Stored data
▽
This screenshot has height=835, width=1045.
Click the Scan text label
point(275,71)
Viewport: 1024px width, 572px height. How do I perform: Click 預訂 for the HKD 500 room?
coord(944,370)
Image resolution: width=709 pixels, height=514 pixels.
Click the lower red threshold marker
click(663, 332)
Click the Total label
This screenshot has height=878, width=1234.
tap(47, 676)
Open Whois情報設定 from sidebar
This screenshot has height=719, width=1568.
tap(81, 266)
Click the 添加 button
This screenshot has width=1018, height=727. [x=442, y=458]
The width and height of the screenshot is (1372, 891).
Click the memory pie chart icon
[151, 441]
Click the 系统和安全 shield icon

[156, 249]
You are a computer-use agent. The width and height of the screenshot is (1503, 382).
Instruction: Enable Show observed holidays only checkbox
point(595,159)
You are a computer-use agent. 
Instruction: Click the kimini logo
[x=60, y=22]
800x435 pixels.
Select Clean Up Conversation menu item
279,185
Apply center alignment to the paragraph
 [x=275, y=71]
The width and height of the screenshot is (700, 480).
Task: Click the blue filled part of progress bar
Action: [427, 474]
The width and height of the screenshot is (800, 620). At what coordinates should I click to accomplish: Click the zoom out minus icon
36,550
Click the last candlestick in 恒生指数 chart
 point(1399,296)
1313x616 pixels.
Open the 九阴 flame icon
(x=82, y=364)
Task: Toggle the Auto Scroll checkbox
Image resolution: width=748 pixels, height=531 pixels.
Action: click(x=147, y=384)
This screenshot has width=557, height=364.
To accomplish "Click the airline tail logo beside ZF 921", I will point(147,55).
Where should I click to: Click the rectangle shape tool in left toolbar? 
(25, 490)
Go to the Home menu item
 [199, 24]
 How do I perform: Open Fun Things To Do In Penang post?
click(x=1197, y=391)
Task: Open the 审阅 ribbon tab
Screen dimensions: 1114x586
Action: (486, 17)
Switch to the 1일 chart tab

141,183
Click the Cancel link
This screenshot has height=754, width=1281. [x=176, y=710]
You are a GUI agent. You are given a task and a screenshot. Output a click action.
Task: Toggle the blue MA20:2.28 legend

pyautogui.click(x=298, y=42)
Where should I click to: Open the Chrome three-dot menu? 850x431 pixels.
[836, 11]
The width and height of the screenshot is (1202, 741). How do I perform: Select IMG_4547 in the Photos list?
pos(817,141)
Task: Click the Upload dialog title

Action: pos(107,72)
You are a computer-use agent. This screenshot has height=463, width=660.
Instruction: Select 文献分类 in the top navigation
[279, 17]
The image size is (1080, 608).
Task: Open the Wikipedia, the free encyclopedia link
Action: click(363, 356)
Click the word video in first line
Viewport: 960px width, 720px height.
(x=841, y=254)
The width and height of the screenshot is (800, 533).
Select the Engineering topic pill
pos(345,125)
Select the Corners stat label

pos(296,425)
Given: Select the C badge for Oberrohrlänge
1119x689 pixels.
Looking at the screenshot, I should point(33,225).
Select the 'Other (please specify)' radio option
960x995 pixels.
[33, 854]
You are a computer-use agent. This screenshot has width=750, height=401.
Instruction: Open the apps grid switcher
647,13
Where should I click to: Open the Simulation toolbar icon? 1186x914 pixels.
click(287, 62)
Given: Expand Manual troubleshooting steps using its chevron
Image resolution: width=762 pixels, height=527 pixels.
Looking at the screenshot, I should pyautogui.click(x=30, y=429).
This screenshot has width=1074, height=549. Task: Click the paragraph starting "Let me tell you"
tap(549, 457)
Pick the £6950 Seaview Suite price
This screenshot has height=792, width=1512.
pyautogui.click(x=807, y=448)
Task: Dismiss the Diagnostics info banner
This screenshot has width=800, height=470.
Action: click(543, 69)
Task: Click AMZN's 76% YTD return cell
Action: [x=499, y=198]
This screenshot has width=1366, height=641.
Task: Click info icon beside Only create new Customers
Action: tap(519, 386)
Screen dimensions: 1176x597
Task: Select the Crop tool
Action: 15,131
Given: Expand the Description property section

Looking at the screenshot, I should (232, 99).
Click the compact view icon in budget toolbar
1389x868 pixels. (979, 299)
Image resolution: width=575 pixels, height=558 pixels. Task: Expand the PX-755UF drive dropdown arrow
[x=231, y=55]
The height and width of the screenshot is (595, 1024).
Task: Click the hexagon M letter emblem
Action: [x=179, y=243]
△
### WORK ITEM
Every line with "agent" in it should be copied from the entries.

### TASK OUTPUT
You are a computer-use agent. The width and height of the screenshot is (1503, 382).
You are a computer-use agent. 
You are a GUI agent. You are given a task and a screenshot. Output a click action.
You are a computer-use agent. This screenshot has height=463, width=660.
You are a computer-use agent. This screenshot has width=750, height=401.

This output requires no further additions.